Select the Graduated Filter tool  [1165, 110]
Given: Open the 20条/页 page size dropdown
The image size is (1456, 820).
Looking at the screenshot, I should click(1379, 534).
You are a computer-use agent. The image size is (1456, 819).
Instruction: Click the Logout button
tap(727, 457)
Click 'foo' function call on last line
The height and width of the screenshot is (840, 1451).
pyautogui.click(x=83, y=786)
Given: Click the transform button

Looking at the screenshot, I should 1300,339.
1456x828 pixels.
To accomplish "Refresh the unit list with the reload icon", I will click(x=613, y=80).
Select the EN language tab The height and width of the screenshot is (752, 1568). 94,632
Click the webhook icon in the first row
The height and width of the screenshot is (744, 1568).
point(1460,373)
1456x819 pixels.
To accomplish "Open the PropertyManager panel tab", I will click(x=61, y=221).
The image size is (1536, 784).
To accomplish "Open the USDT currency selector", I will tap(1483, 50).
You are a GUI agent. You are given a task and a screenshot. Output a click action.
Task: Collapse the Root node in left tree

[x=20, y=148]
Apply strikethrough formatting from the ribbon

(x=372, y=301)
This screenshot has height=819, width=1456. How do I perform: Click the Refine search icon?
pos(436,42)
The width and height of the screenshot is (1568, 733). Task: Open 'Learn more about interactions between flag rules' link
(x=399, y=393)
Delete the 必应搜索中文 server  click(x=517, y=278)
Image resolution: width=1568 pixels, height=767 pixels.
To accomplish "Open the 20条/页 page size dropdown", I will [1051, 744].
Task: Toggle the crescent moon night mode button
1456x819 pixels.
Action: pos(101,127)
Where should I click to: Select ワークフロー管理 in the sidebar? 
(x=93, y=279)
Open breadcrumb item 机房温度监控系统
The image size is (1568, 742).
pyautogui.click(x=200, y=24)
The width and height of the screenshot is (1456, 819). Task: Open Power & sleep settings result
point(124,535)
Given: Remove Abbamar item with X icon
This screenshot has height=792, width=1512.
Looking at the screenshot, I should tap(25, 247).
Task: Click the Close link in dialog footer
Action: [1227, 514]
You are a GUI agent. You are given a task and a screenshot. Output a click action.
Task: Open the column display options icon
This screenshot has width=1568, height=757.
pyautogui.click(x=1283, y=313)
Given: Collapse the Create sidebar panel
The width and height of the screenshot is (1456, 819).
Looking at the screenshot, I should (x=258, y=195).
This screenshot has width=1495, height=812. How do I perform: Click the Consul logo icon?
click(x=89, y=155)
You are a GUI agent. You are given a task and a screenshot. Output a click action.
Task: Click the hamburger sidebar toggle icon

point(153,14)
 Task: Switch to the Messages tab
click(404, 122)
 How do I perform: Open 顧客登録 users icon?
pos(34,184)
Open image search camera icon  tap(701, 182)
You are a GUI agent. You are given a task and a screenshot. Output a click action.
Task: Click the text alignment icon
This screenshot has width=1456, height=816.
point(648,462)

Task statement:
Repeat the listing above in full, word for word.

Written response:
Select the Graduated Filter tool  [1165, 110]
Given: Open the 20条/页 page size dropdown
The image size is (1456, 820).
Looking at the screenshot, I should click(1379, 534).
You are a computer-use agent. The image size is (1456, 819).
Instruction: Click the Logout button
tap(727, 457)
Click 'foo' function call on last line
The height and width of the screenshot is (840, 1451).
pyautogui.click(x=83, y=786)
Given: Click the transform button

Looking at the screenshot, I should 1300,339.
1456x828 pixels.
To accomplish "Refresh the unit list with the reload icon", I will click(x=613, y=80).
Select the EN language tab The height and width of the screenshot is (752, 1568). 94,632
Click the webhook icon in the first row
The height and width of the screenshot is (744, 1568).
point(1460,373)
1456x819 pixels.
To accomplish "Open the PropertyManager panel tab", I will click(x=61, y=221).
The image size is (1536, 784).
To accomplish "Open the USDT currency selector", I will tap(1483, 50).
You are a GUI agent. You are given a task and a screenshot. Output a click action.
Task: Collapse the Root node in left tree

[x=20, y=148]
Apply strikethrough formatting from the ribbon

(x=372, y=301)
This screenshot has height=819, width=1456. How do I perform: Click the Refine search icon?
pos(436,42)
The width and height of the screenshot is (1568, 733). Task: Open 'Learn more about interactions between flag rules' link
(x=399, y=393)
Delete the 必应搜索中文 server  click(x=517, y=278)
Image resolution: width=1568 pixels, height=767 pixels.
To accomplish "Open the 20条/页 page size dropdown", I will [1051, 744].
Task: Toggle the crescent moon night mode button
1456x819 pixels.
Action: pos(101,127)
Where should I click to: Select ワークフロー管理 in the sidebar? 
(x=93, y=279)
Open breadcrumb item 机房温度监控系统
The image size is (1568, 742).
pyautogui.click(x=200, y=24)
The width and height of the screenshot is (1456, 819). Task: Open Power & sleep settings result
point(124,535)
Given: Remove Abbamar item with X icon
This screenshot has height=792, width=1512.
Looking at the screenshot, I should tap(25, 247).
Task: Click the Close link in dialog footer
Action: [1227, 514]
You are a GUI agent. You are given a task and a screenshot. Output a click action.
Task: Open the column display options icon
This screenshot has width=1568, height=757.
pyautogui.click(x=1283, y=313)
Given: Collapse the Create sidebar panel
The width and height of the screenshot is (1456, 819).
Looking at the screenshot, I should (x=258, y=195).
This screenshot has width=1495, height=812. How do I perform: Click the Consul logo icon?
click(x=89, y=155)
You are a GUI agent. You are given a task and a screenshot. Output a click action.
Task: Click the hamburger sidebar toggle icon

point(153,14)
 Task: Switch to the Messages tab
click(404, 122)
 How do I perform: Open 顧客登録 users icon?
pos(34,184)
Open image search camera icon  tap(701, 182)
You are a GUI agent. You are given a task and a screenshot. Output a click action.
Task: Click the text alignment icon
This screenshot has width=1456, height=816.
point(648,462)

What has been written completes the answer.